Why is exo/hel so poorly conserved?

The primordial need for an intact genome suggests that DNA genome repair mechanisms have been present early in evolution. Accordingly, generalized homologous recombination proteins such as RecA, SSB, and RecF are rather highly conserved (19) (comparisons analyzed using BLAST; http://www.ncbi.nlm.nih.gov/BLAST/).

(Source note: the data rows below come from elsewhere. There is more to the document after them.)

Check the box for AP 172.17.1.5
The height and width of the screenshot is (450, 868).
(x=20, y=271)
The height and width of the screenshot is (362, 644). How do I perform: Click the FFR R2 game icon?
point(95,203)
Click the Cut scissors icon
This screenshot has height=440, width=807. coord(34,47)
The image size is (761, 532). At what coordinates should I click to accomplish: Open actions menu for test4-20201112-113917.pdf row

It is surprising that components of an important survival function like DNA repair are so markedly divergent. The diversity in DSB repair enzymes may be related to genome plasticity: genome rearrangements are common events that may occur via intrachromosomal transposition, gene duplications and inversions, or entry of exogenous DNA. In L. lactis, there is a 4:1 orientation bias of Chi distribution with respect to the direction of DNA replication (exo/hel recognizes Chi in one orientation) (14,21,23,29,47). Inversion of a large DNA segment could considerably reduce the number of Chi sites available to stimulate repair if a replication fork break occurs in that region (36). Such rearrangements could impose selective pressure for exo/hel divergence. The constant need for the exo/hel enzyme to adapt to altered distributions of Chi on the genome (e.g., due to chromosomal inversions or mutations) could explain why these enzymes are so divergent, even in closely related species.

Is E. coli the right DSB repair model? The E. coli RecBCD exo/hel enzyme has been the paradigm for DSB repair over the last 30 years. But E. coli is a relatively young bacterium in terms of evolution; it seems to have evolved well after oxygen became abundant (27). In contrast, L. lactis, which thrives under low- or no-oxygen conditions, appears to have preceded E. coli evolutionarily (24, 27). To follow the evolution of the DSB repair system, we suggest that comparison with an older microorganism like L. lactis will be informative and may reveal minimum requirements for DSB repair.